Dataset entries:
[Start of section]
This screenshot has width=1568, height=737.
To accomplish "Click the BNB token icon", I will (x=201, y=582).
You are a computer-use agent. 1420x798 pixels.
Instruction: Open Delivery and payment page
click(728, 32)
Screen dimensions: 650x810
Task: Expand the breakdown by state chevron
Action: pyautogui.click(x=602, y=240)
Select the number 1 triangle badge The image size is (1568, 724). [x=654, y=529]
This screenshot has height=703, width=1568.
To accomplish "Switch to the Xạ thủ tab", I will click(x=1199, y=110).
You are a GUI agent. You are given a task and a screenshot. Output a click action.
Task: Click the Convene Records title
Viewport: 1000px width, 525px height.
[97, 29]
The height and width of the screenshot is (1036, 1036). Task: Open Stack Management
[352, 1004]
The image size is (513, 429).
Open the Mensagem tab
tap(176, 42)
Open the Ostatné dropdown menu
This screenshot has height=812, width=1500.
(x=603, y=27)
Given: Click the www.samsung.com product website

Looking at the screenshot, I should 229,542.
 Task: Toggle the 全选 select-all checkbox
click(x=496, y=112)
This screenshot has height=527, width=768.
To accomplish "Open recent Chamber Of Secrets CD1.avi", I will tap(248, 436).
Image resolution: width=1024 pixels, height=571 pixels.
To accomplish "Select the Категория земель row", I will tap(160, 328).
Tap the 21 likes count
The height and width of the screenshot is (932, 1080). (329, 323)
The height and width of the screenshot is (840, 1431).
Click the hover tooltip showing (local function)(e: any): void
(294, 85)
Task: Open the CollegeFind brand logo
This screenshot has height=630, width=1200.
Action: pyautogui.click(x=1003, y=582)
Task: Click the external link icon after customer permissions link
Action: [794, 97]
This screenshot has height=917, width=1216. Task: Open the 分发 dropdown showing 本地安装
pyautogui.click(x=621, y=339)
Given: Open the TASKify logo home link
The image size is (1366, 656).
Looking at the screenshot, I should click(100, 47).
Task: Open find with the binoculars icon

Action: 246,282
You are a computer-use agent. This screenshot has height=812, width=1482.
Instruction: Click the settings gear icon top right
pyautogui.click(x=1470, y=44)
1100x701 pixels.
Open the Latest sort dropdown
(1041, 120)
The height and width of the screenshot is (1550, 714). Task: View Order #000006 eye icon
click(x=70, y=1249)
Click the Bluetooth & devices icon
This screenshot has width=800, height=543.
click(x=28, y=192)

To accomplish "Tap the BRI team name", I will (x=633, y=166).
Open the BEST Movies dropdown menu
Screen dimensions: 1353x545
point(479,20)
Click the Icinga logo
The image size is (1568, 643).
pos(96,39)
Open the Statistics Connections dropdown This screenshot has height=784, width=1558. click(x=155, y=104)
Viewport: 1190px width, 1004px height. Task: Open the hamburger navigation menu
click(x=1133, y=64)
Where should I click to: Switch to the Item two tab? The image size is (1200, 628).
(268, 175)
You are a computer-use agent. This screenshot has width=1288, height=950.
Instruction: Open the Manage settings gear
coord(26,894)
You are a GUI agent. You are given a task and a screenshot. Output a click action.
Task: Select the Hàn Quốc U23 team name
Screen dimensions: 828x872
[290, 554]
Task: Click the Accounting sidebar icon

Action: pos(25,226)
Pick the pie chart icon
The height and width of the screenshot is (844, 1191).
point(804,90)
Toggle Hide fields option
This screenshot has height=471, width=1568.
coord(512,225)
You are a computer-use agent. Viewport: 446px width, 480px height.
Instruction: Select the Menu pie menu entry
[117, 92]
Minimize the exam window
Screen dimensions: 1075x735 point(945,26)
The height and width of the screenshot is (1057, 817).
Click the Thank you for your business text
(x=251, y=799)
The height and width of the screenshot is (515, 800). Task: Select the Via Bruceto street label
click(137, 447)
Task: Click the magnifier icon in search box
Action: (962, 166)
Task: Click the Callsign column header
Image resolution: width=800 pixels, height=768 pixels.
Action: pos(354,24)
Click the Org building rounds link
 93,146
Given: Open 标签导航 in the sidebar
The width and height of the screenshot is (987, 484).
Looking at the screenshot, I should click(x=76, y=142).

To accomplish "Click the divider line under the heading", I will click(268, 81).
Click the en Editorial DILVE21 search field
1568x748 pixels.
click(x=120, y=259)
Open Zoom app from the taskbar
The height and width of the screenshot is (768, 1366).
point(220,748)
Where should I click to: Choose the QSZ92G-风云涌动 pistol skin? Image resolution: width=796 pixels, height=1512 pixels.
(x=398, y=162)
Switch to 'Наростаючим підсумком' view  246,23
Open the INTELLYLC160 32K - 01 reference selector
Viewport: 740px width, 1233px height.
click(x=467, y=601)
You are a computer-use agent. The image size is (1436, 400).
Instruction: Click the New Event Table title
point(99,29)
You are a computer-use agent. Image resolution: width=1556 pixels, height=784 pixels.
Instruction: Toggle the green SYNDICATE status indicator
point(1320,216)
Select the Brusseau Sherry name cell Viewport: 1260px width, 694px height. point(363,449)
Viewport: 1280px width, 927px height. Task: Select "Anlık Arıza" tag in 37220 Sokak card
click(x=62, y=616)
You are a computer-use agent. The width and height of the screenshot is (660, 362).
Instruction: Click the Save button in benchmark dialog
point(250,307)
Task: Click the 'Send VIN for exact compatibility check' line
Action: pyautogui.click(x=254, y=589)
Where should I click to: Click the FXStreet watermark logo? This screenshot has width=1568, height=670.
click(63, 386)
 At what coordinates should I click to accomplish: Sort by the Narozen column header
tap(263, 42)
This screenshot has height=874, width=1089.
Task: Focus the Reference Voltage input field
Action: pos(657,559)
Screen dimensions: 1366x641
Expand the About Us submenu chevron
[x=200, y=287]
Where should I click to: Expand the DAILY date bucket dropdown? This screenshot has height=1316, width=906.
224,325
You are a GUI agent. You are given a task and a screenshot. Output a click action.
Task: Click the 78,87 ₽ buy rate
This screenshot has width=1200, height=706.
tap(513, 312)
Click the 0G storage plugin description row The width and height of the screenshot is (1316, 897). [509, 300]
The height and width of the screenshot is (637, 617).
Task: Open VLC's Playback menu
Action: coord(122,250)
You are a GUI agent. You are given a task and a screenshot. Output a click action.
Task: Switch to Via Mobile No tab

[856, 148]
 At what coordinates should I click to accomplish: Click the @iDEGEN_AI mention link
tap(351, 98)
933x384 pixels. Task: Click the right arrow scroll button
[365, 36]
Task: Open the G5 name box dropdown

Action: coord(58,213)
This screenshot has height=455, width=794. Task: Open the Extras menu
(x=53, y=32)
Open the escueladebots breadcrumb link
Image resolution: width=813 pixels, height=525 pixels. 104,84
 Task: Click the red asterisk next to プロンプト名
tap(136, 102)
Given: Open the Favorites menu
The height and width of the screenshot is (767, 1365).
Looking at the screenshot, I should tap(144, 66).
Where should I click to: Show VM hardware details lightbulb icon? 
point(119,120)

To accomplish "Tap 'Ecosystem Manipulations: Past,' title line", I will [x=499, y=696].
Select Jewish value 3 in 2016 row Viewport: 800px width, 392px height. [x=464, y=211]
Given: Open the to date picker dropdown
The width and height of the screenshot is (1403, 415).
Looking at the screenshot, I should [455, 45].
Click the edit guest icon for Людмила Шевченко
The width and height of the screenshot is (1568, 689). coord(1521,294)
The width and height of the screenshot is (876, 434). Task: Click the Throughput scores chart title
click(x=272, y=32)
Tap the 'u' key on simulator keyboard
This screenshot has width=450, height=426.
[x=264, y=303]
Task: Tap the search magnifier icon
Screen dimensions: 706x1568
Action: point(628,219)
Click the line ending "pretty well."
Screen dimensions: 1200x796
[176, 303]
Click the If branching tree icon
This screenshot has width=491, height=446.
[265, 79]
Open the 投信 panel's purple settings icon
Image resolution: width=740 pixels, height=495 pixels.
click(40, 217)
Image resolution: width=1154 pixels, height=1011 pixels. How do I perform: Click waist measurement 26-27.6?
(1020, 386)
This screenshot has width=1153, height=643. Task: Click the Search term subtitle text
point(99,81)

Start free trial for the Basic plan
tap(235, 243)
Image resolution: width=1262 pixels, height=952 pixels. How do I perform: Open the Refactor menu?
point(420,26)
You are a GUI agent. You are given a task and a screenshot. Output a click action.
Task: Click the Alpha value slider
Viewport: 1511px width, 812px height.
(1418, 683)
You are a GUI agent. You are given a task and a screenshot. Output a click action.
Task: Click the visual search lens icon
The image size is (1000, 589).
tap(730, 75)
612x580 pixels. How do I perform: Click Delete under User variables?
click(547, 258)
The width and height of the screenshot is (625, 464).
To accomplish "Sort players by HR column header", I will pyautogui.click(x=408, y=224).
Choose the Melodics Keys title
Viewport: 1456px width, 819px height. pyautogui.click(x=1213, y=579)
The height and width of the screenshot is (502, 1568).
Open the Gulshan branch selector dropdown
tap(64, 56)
[End of section]
Copy exactly the stretch of data above from the line with "The height and width of the screenshot is (767, 1365)." through the line with "Given: Open the to date picker dropdown", and omit all other lines.

The height and width of the screenshot is (767, 1365).
Looking at the screenshot, I should tap(144, 66).
Where should I click to: Show VM hardware details lightbulb icon? 
point(119,120)

To accomplish "Tap 'Ecosystem Manipulations: Past,' title line", I will [x=499, y=696].
Select Jewish value 3 in 2016 row Viewport: 800px width, 392px height. [x=464, y=211]
Given: Open the to date picker dropdown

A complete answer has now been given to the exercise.